* **WORK INSTRUCTIONS**
Can you edit the part of the Michigan LEAD scholar profile that opens with "I also learned" and closes with "in your values.", putting "representative" in place of "congresswoman"?

START EXERCISE PASSAGE

U-M senior Gloriela Iguina-Colon interned for U.S. Rep. Grace Meng, ’97, this summer.
By Davi Napoleon, ’66, MA’68


Read time: 4 minutes

Gloriela Iguina-Colon faced a difficult decision in choosing which college to attend. Her first choice was Michigan, but the high out-of-state tuition would have saddled her with a huge amount of debt. At the same time, a college near her home in New York offered a free ride. Then she heard about the Alumni Association’s LEAD Scholars program, which provided not only financial assistance, but a community of fellow students as well as alumni mentors.

Today, she is a senior in the Ford School of Public Policy, having just completed an internship in Washington, D.C., which she secured through the LEAD program. She tells Michigan Alumnus her story.

Why Michigan?
I didn’t want to be in a city anymore. I wanted to be on a campus and take advantage of the opportunities at Michigan. My mother and I visited, and my mom said yes, even though it was going to be a big financial burden. She thought it was worth it. (After exploring different financial options), the Office for Institutional Equity put us in contact with LEAD. At Michigan, everything fell into place, academically, socially, and financially.

You had an internship last summer in Washington, D.C., with U.S. Rep. Grace Meng, ’97. How did that experience affect your professional development?
It restored my faith in democracy. I answered every letter, every call from constituents. Before that, I sometimes wondered, “Why contact their office?” (I discovered that) representatives ask, “How many people have called about this issue today?” It made me hopeful l that if I do go into politics, the community you represent and policymaking can be very connected.

I also learned the difference between politics and policy. The policy can be amazing, but if you don’t know how to tap into (available) resources, you won’t get it passed. Even though I wasn’t making any real decisions as an intern, I didn’t want to think “I’m just an intern. I’m just here to do phone calls and write up memos.” There are things I would agree with the congresswoman about, and there are things I would disagree about. I’m glad I learned that before I go into the workforce. In politics, it can be hard to have a backbone and integrity and keep your identity in the process. My mom taught me to be strong in who you are and grounded in your values.

END EXERCISE PASSAGE
START DATA SHOWN

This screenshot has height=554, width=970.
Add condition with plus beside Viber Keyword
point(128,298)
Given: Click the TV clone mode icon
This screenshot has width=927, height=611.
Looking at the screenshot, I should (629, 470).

END DATA SHOWN

* **EXERCISE RESPONSE**
I also learned the difference between politics and policy. The policy can be amazing, but if you don’t know how to tap into (available) resources, you won’t get it passed. Even though I wasn’t making any real decisions as an intern, I didn’t want to think “I’m just an intern. I’m just here to do phone calls and write up memos.” There are things I would agree with the representative about, and there are things I would disagree about. I’m glad I learned that before I go into the workforce. In politics, it can be hard to have a backbone and integrity and keep your identity in the process. My mom taught me to be strong in who you are and grounded in your values.